Gilles-William Goldnadel est avocat et essayiste. Chaque semaine, il décrypte l’actualité pour FigaroVox. Il vient de publier Journal de guerre. C’est l’Occident qu’on assassine (Fayard).

«Est-ce que ce monde est sérieux?» demande le taureau de Francis Cabrel en entrant dans l’arène. Depuis longtemps, je soutiens que seul un regard psychiatrique est de nature à tenter de comprendre la psychologie collective de nos temps affolants. Retour donc, sur la corrida humaine de la semaine.

«Town Hall» à Sciences Po. Rien que l’utilisation acceptée par la direction française de cet anglicisme «new age» prouve scientifiquement et politiquement que les islamo-wokistes américains ont débarqué en France et qu’ils occupent le terrain. Et cette direction, affolée, accepte également de suspendre les sanctions contre les contrevenants et de discuter l’hypothèse de rompre avec les universités israéliennes. Ils ne discuteront pas des Ouïghours et des Tibétains martyrisés, alors que le président de la République populaire de Chine – pays communiste – débarque à Paris. Ni du million de Soudanais et de Congolais massacrés et affamés dans un silence de mort. Non. Ils discuteront seulement de l’État juif «génocidaire», – «Après Treblinka, Gaza» -, qu’il faut effacer de la «rivière à la mer».

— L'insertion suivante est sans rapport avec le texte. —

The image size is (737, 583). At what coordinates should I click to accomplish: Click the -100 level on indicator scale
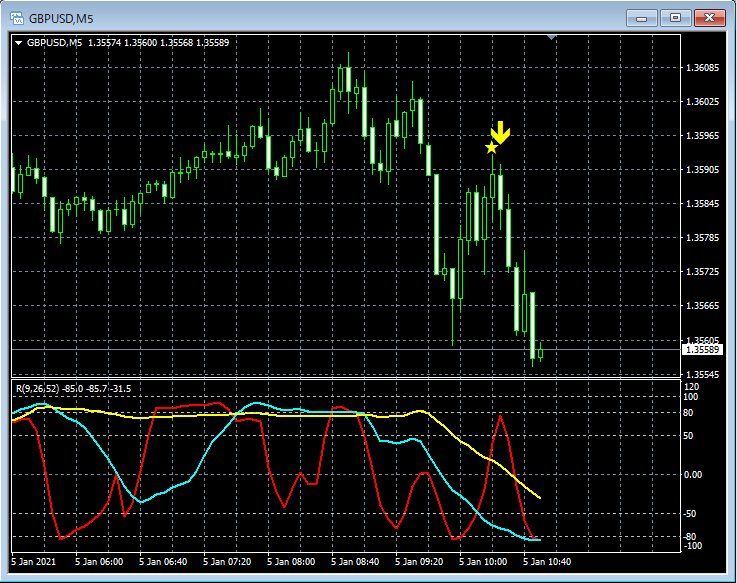pyautogui.click(x=691, y=545)
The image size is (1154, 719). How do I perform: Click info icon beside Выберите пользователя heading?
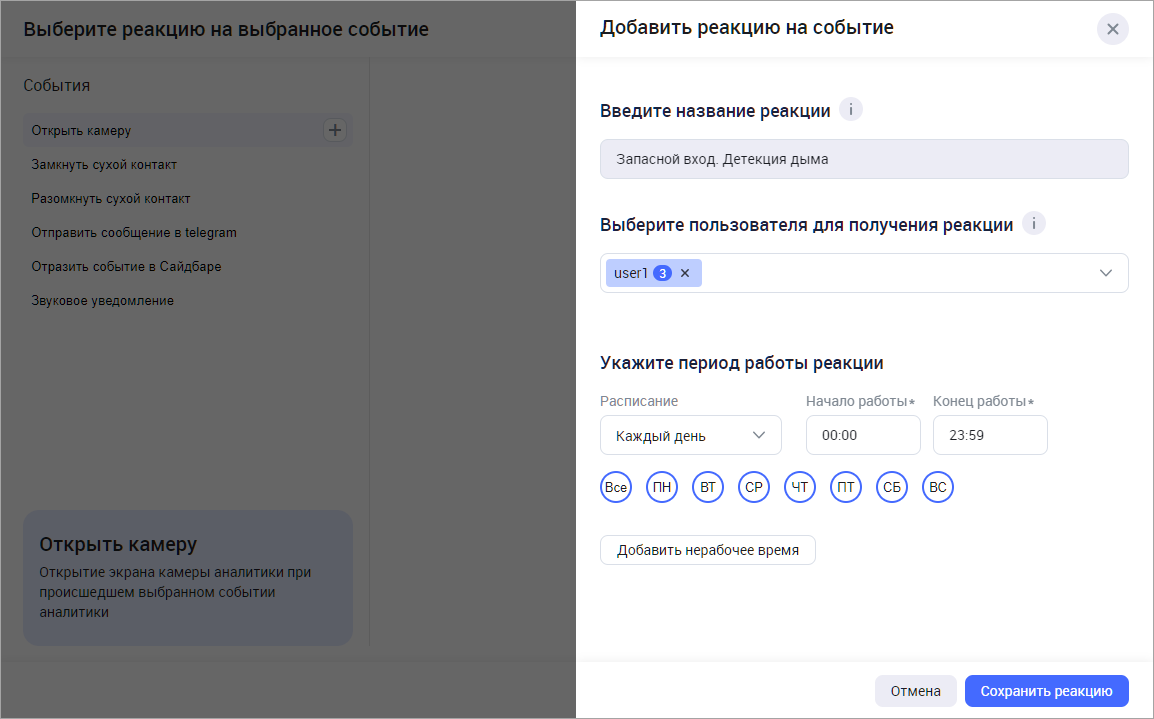pos(1033,224)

Je dois une confidence à mon lecteur. En temps ordinaire, j’hésite à consacrer trop souvent mes chroniques hebdomadaires à la question juive ou israélienne. Je crains, à tort ou à raison, que ne me soit imputé quelque judéo-centrisme juif excessif. Mais hélas, en ces temps extraordinaires, règne en maître un judéo-centrisme médiatique planétaire qui m’épargne tout scrupule. Le judéo-centrisme des «gentils». Un judéo-centrisme effrayant qui place une nouvelle fois, comme au bas Moyen-Âge, Jérusalem au centre du monde. Et ce judéo-centrisme des «gentils» est méchant. Et tellement bête, que les étudiants analphabètes qui parlent de génocide ne sauraient situer Jérusalem sur la carte. Est-ce que ce monde est sérieux ?

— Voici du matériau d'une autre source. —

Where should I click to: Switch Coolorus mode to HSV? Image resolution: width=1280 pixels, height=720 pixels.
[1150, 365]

Dans les facultés illettrées, les Juifs – ces blancs privilégiés – ne sont pas « racisés ». Ils ne sont même plus une « minorité ».

Gilles-William Goldnadel

Ceux qui, en France, ont popularisé le terme de génocide pour l’appliquer à l’État-ghetto pogromisé le 7 octobre, sont évidemment les Insoumis. La riposte israélienne au massacre terroriste du Hamas ayant forcément occasionné sur le territoire de Gaza des morts civiles, elle serait, forcément, génocidaire. Dans mon Journal de guerre, j’avais déjà évoqué les bombardements alliés autrement plus meurtriers sur les villes françaises occupées ou allemandes. Les Anglo-Américains ne prévenaient pas les civils à l’avance. J’avais également invoqué les bombardements plus récents sur Mossoul et Raqqa. On estime ces morts civiles à plus de 50.000…

Et voilà qu’on exhume sur la toile, cette semaine, l’interview que donna Jean-Luc Mélenchon à Public Sénat en 2015. Il y défendait sans aucun état d’âme particulier les bombardements des Russes – alliés au régime de Bachar Al-Assad – en Syrie. À la journaliste qui invoquait les très nombreuses victimes, le dirigeant de la France Insoumise lui répondit naturellement: «Il y a des morts civiles ? Eh bien oui ! Vous en connaissez, vous, des guerres où il n’y a pas de morts ? Ça n’existe pas ». Ainsi parlait le chef du parti politique qui épingle désormais le mot «génocide» sur la poitrine du Juif génocidé…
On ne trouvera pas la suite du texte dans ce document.